The U.S. Forest Service should retire its fictitious Smokey Bear mascot if the agency cannot protect real bears roaming its woods, the Humane Society of the United States maintains.
The organization condemned the agency on Tuesday for allowing states like Idaho to continue bear-baiting practices.
Bear baiting involves using dead livestock, meat or sweet-smelling foods to lure bears for hunters.
In a statement, the Humane Society called it hypocritical to use Smokey Bear to play on the public’s love of bears at the same time it permits cruel and unfair bear-hunting practices on forest land.
“Bear baiting is the moral and sporting equivalent of shooting a bear in a cage at a zoo,” society vice president Wayne Pacelle said. “It is apparent that only make-believe bears get a fair shake from the Forest Service.”
The Forest Service last week issued a policy that places bear-baiting practices under state regulations. The agency said the new policy reaffirms its commitment to working with states, many of which have seen controversy recently over bear baiting.

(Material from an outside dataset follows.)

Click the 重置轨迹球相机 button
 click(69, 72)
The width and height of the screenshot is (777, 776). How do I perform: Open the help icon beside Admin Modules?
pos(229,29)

The Humane Society, Fund for Animals and other animal protection groups had asked the Forest Service to ban the practice. The agency agreed in 1993 to a ban in Wyoming while it finalized a national policy. With release of the new policy, the Wyoming Game and Fish Department said it could reinstate bear baiting this spring under state regulation.
But Pacelle said even officials with the Forest Service have opposed the practice, citing a 1990 letter from some regional foresters complaining about littering problems, the difficulty of monitoring baiting and bans on hunting other game with bait.
Still, the Humane Society, with 2.3 million members, said public scrutiny may accomplish what the Forest Service cannot.
With recent elections supporting bans on bear baiting in Colorado and Oregon, only 10 of the 27 states with bear hunting now allow bait to be used, the release said. Joining Wyoming and Idaho in that practice are Alaska, Maine, Michigan, Minnesota, New Hampshire, Utah, Washington and Wisconsin. National forests serve as prime bear hunting areas in all those states.